Primary Care Networks (PCNs) are a core focus of the recent NHS Long Term Plan and the five-year GP contract framework, both published in January 2019. It’s a complex area, and practices have been left with many questions. To help bring some clarity, we have collected as many queries as we could find and posed them to James Gransby, head of healthcare at chartered accountants MHA MacIntyre HudsonÂ
How do you define a primary care network (PCN)?
The exact wording from the Long Term Plan is: ‘… £4.5 billion of new investment will fund expanded community multidisciplinary teams aligned with new primary care networks based on neighbouring GP practices that work together…’
NHS England say, ‘Primary care networks build on the core of current primary care services and enable greater provision of proactive, personalised, co-ordinated and more integrated health and social care.’
Both publications make it clear that the aim is to achieve fully-integrated, community-based healthcare provision for patients.
What size are PCNs?
Typically, they will have list sizes of between 30,000 to 50,000 patients.
They are expected to have a minimum of 30,000 patients other than in very exceptional circumstances. For example, in a rural location, where geography gives a natural grouping of practices with fewer than 30,000 patients combined, this may be permitted.
The upper figure of 50,000 is set to avoid them becoming too large but, again, if there is a solid reason for them to exceed this figure – such as being in a highly-populated area – then this may be permitted.
In some circumstances, a PCN could be as few as just two practices coming together if they already have a large list size each. In other circumstances, perhaps up to eight or nine small- to medium-sized practices could collaborate in an area.
Can I choose which PCN my practice will join?
To a limited extent, yes, but, fundamentally, they are designed with the needs of the local population in mind. This is by far the greatest determining factor.
Historically, some neighbouring practices may have worked within different groupings (such as federations) but now they will be drawn together to cover a much more defined locality, rather than an overall ‘patch’. The important aspect is that there are no gaps left that patients could fall into between neighbouring networks.
Who will form them?
The responsibility lies in the locality in which they are based; either the CCG will form them or an existing vehicle (such as a federation) will be used.
Depending on the area, the CCG or NHS England will need to give approval and sign off for the grouping of practices included in each PCN.
How is a PCN different from previous incarnations of network models?
PCNs share many attributes with other initiatives – such as the primary care home model – but they are more strictly defined, and the funding flows have greater clarity.
What is the timeline for introduction?
PCNs must be registered with the relevant CCG by 15 May 2019, having identified exactly which practices are involved and the geographical area covered. A comprehensive, 100% geographical coverage by PCNs needs to be in place by 30 June 2019 at the latest in order to meet the network contract DES criteria.

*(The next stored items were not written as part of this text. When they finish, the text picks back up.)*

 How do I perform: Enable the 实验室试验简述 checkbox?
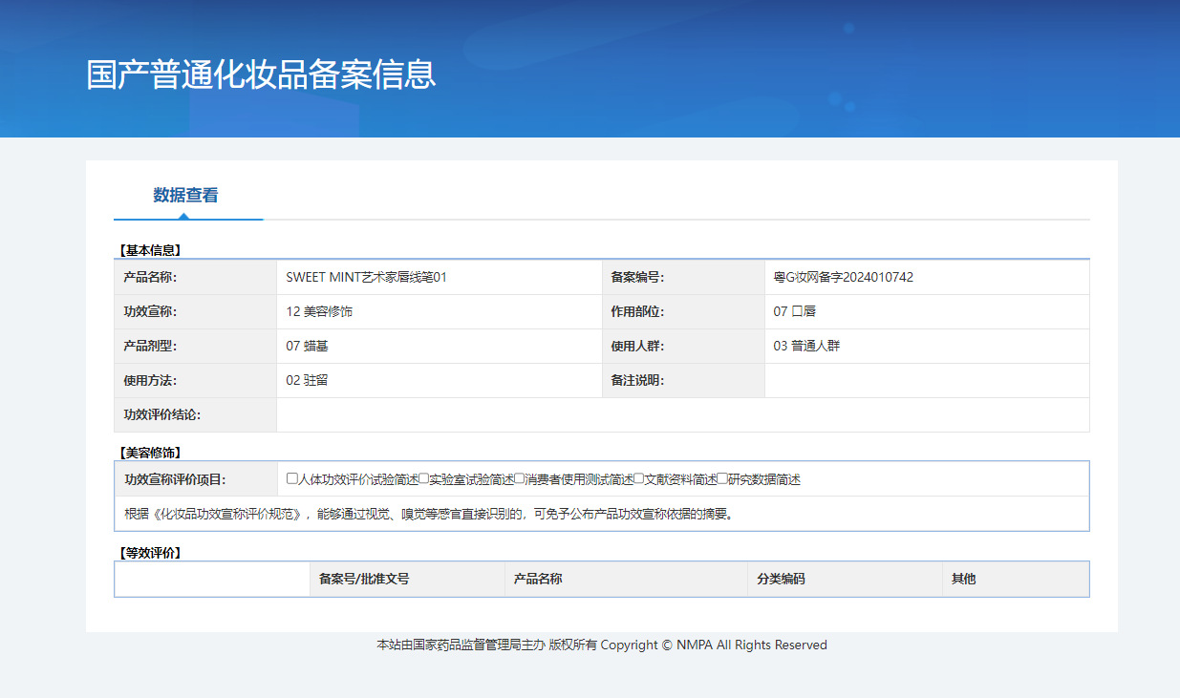[423, 479]
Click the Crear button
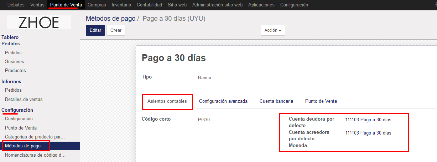437x162 pixels. point(116,30)
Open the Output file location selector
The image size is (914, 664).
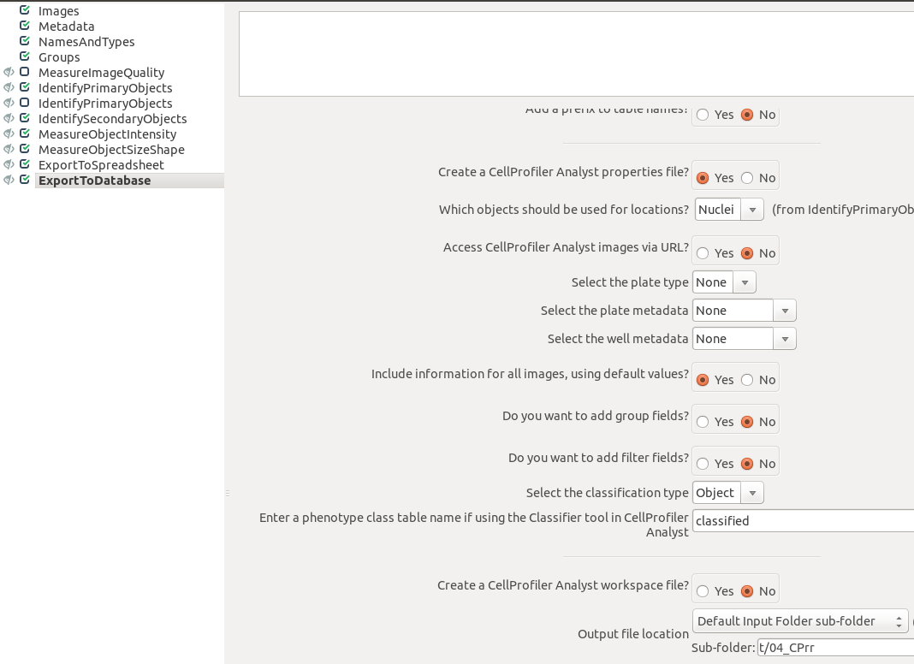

How will the PCNs receive money?
Under the contract, £1.50 per patient, per year will be paid to the PCN – typically giving some £45,000 to £75,000 for running costs. Many CCGs will also provide additional funding, as well as support from their staff.
Will practices get money for joining a PCN?
Practices will be paid for their involvement in the PCN via a global sum, expected to amount to £14,000 per year for a typical practice.
How will PCNs be governed?
They will be led by a clinical director – most likely a local GP. The role will be funded at 0.25 WTE – which adds to the £1.50/head network funding to create a funding total of £2.01/head in 2019/20.
Model governing documents will be supplied.
Is it mandatory for my practice to join a PCN?
Whilst not mandatory, there is a strong expectation that there will be extremely few practices choosing not to join one, not least due to the financial incentives in place.
Every patient must be covered by a network and so, if a practice decides not to join, then coverage must still be provided by the PCN for that practice’s patients.
As of October 2018, 88% of practices were already part of some form of network and so, in many cases, this will give the natural grouping needed to qualify as a PCN.
What resources will be available within the PCN?
As already explained, each PCN will receive £1.50 per patient as a network financial entitlement.
Sharing staff within a locality is a strong underlying theme. NHS England expects that a typical network will have five clinical pharmacists, three social prescribers, three first contact physiotherapists, two physician associates and one community paramedic by 2024.
There is obviously the question of where all these staff will come from, which has yet to be answered.
Will they work?
Time will tell, but the vision appears to be built on solid foundations.
Workforce is fundamental to the success of PCNs; efforts to address this must first succeed in order for networks to deliver the ambition set out for them.